Is there a learning curve on the more advanced sequences? Yes. And the pricing tiers will make you squint if you need certain features unlocked. But after five-plus years of daily use, I keep coming back to the same conclusion: nothing I tried before came close.
★★★★★
Thursday, April 23, 2026

“Setting up user permissions in HubSpot is genuinely one of…”
Setting up user permissions in HubSpot is genuinely one of the better admin experiences I've had with any SaaS tool. Six months in, and I've onboarded a dozen people across sales, marketing, and support, each needing a different slice of access. The role-based permission system is granular enough that I can keep junior reps out of pipeline settings without locking them out of contacts entirely. That specificity matters when you're a growing team and trust is still being calibrated. Configuration felt logical from day one, not something I had to reverse-engineer.

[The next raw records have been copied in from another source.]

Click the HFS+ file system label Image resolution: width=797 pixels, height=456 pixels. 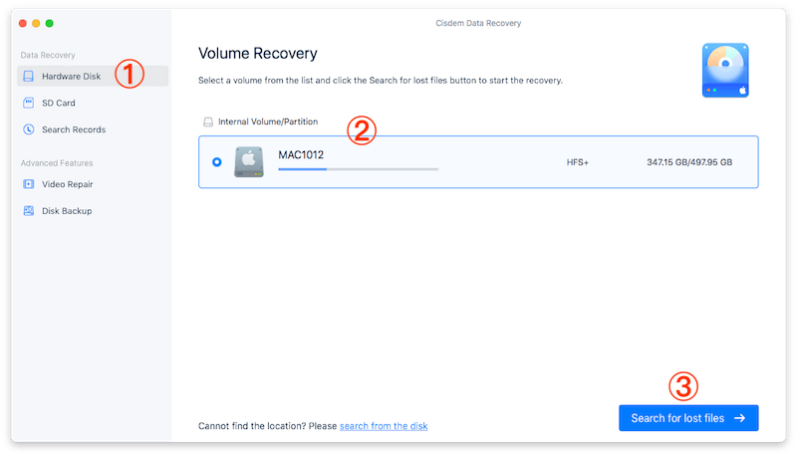(x=577, y=162)
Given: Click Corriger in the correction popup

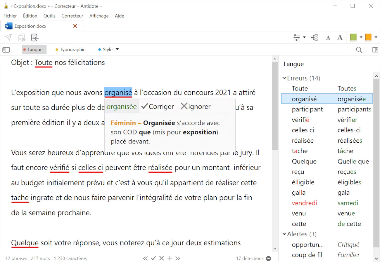Looking at the screenshot, I should pos(158,106).
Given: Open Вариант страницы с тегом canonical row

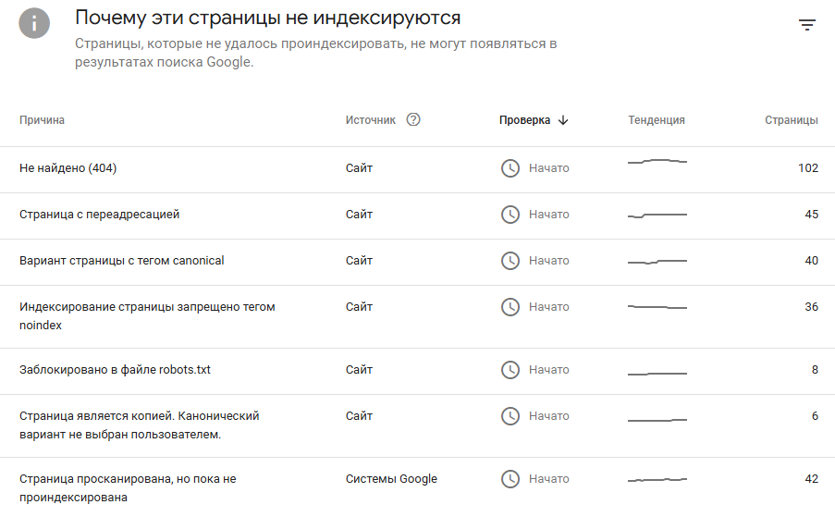Looking at the screenshot, I should pos(418,262).
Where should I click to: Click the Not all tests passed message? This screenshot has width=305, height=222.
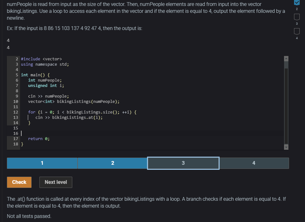click(x=29, y=216)
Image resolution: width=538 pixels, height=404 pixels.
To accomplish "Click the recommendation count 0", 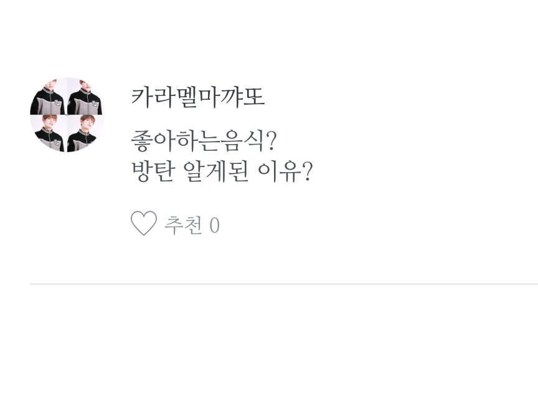I will click(214, 225).
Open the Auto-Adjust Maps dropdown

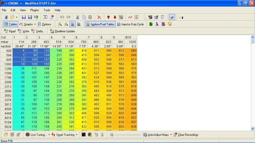click(171, 135)
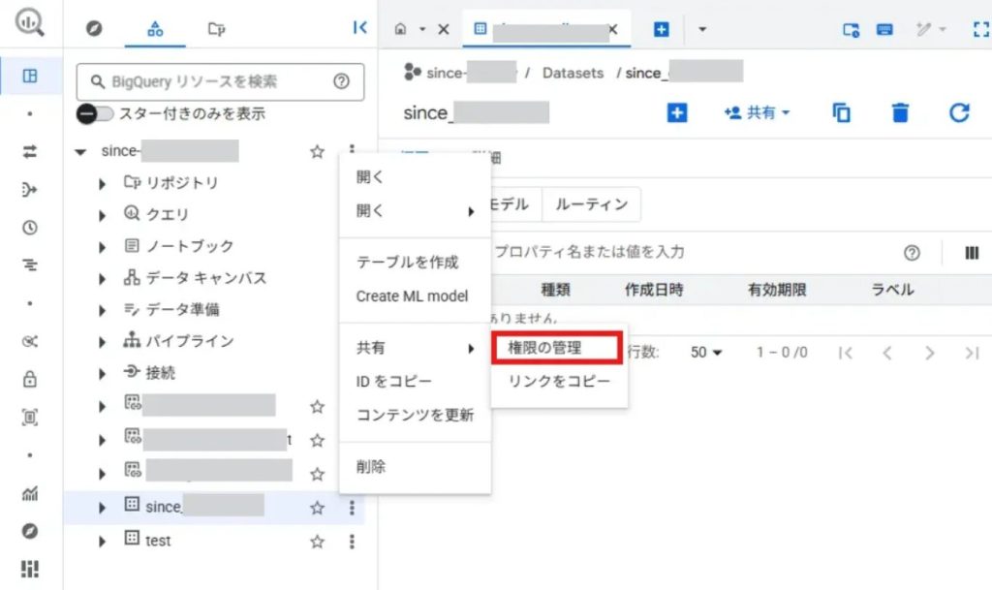This screenshot has width=992, height=590.
Task: Open the column display options icon
Action: tap(971, 253)

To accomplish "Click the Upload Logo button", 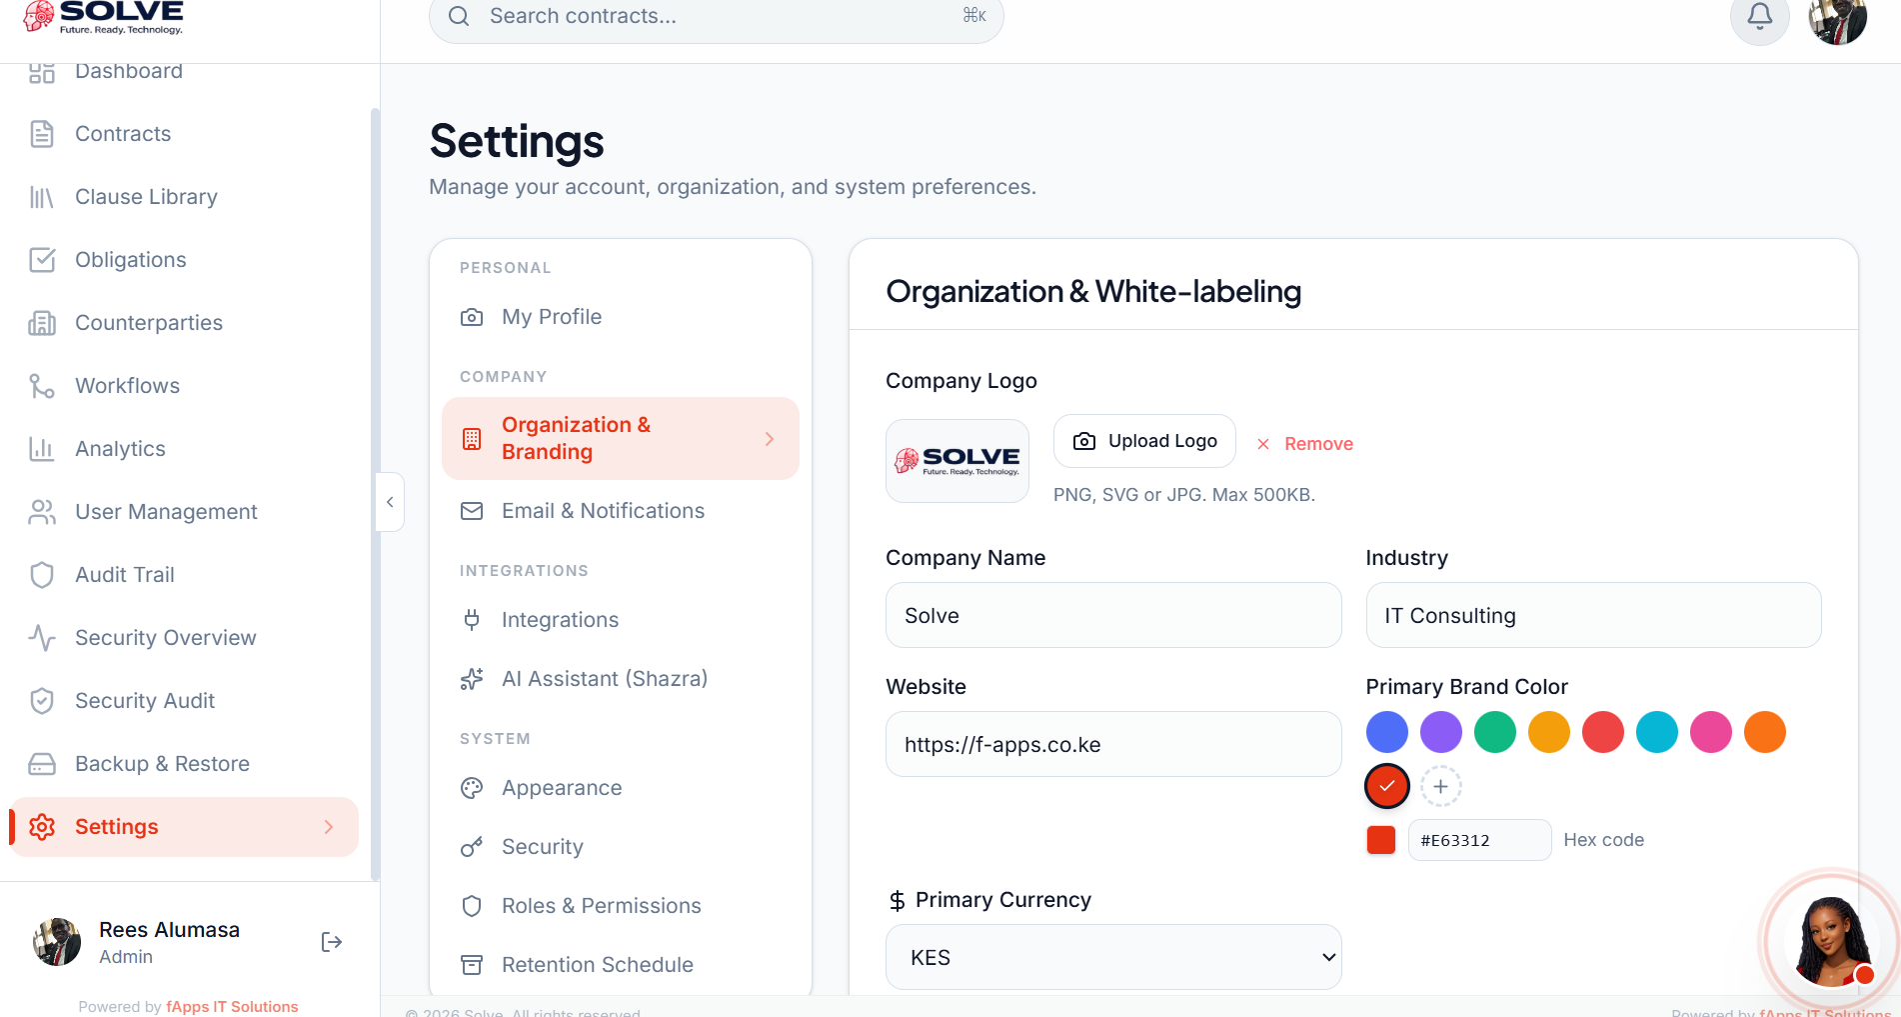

The admin dashboard itself is clean and well-organized. Property management, team structures, integrations, all sitting where you'd expect them. I did hit one frustrating moment where custom object permissions weren't as flexible as the standard ones, and I had to loop in their support team. They resolved it, but it took a couple of back-and-forth exchanges longer than I'd have liked. Still, for a startup trying to build good data hygiene habits early, HubSpot gives you the configuration controls to actually enforce those habits.